日本が不幸せなのは
個人への寛容度が低いからだ
では、幸福にもっとも影響を与える要素は何か?
『幸福途上国ニッポン 新しい国に生まれかわるための提言』(アスペクト)の著者・目崎雅昭さんに聞くと、それは二つであった。
一つは「(個人の)社会への参画度」、そしてもう一つは「(社会の)個人への寛容度」である。
「社会参画度」については、例えば住民の地方自治への参画度合いが高いことなどが指標となる。スイスでは、地方自治が進んでいる州ほど住民の幸福度が高いことがわかっている。日本でも道州制の議論が上がっているが、それが国民の地方自治への参加に繋がるならば、幸福度に好影響を与えることになるだろう。
「個人寛容度」については、例えばLGBT(レズビアン・ゲイ・バイセクシャル・トランスジェンダー)と呼ばれる性的少数者を認めるかどうか? あるいは男女平等指数(例えば国会議員に占める女性比率)などがわかりやすい指標として挙げられる。ちなみに日本の男女平等指数は、134カ国中101位と低迷している。

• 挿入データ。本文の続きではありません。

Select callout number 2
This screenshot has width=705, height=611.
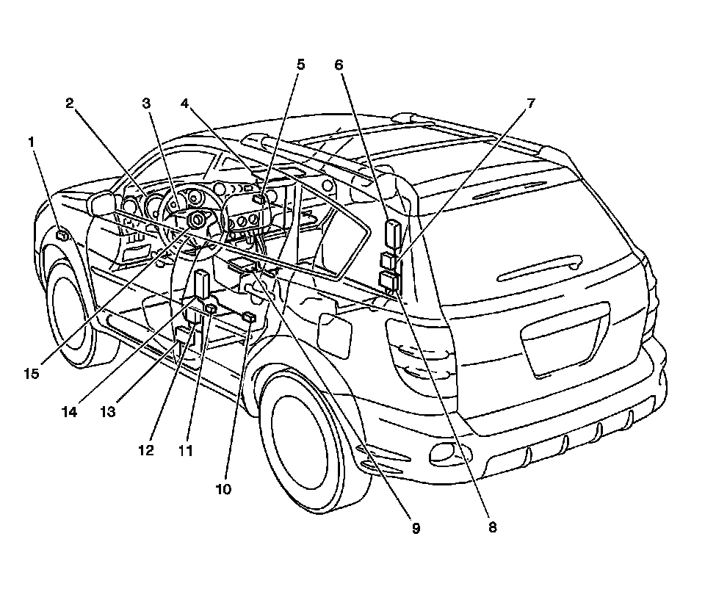point(70,104)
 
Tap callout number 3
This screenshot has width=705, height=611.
point(146,104)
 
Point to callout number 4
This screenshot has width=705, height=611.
point(186,104)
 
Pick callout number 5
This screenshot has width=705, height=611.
point(300,64)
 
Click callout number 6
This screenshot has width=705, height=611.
point(339,64)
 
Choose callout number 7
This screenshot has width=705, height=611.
point(530,104)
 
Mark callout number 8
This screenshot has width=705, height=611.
point(492,527)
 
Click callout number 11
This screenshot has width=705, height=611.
point(185,451)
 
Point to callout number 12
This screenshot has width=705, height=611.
point(146,451)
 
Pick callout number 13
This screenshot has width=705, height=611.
point(108,412)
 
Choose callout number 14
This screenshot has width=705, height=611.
point(69,412)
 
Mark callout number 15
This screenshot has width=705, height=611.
point(31,374)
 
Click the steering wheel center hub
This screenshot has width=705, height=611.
point(197,219)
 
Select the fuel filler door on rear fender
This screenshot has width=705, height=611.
point(335,334)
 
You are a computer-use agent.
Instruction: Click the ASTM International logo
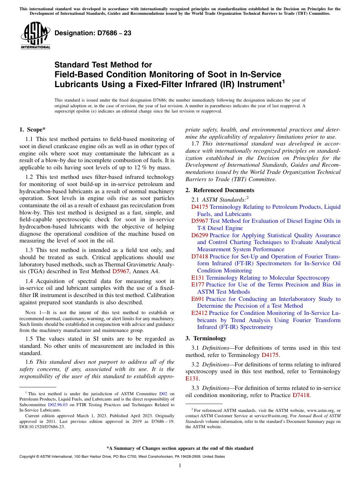(35, 36)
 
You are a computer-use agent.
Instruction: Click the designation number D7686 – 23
(93, 33)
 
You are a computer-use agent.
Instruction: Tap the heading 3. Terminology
(210, 338)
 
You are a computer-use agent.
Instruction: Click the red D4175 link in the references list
(199, 207)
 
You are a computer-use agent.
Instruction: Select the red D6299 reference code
(199, 235)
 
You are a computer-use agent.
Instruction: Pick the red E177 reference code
(198, 285)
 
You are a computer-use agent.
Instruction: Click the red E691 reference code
(198, 299)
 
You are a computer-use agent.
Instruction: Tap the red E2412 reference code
(199, 313)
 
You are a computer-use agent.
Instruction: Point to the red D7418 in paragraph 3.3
(301, 395)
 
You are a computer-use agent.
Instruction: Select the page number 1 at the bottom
(180, 466)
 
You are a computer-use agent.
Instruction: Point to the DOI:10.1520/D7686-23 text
(42, 427)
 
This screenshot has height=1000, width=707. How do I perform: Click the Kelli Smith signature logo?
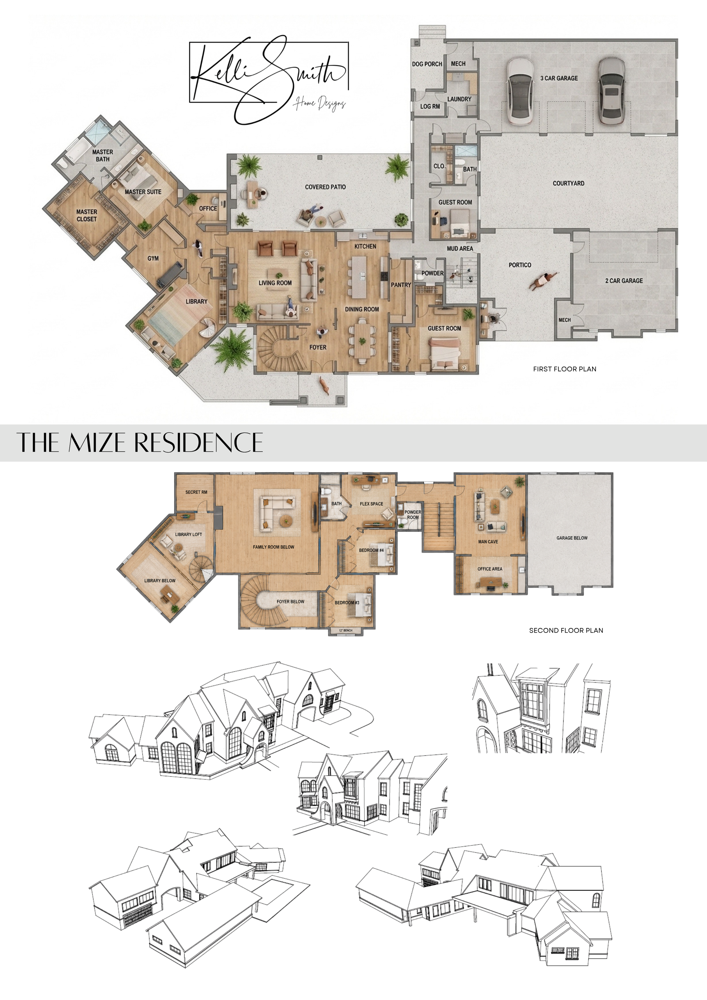point(269,79)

様々な指標や事象からみて、日本は個人の自由な生き方への寛容度が極めて低い国である。
この国は、閉塞的な集団主義の国である。
経済の成長にキャップをはめられた今、その抑圧感が一層激しくなっている。
僕は現在、いわゆる「浪人」の身分だが、浪人がこの社会で感じる窮屈さは極めて大きい。僕が定期的に海外に出るのは、その目に見えない抑圧感から逃れるためだ。
そうした抑圧感はどこから来るものか?
それは壊れつつある産業オペレーションからだと思う。
日本は主に、輸出製造業で「生計」を立ててきた。国民の多くは、何らかの形でこれらの産業に関わる「労働者」だった。一貫した産業のオペレーションが主役で、個人はそれを動かす要素だった。しかし今、産業構造や世界の情勢が変わり、オペレーションが富を産み出さなくなり、集団主義的な抑圧構造だけが残った。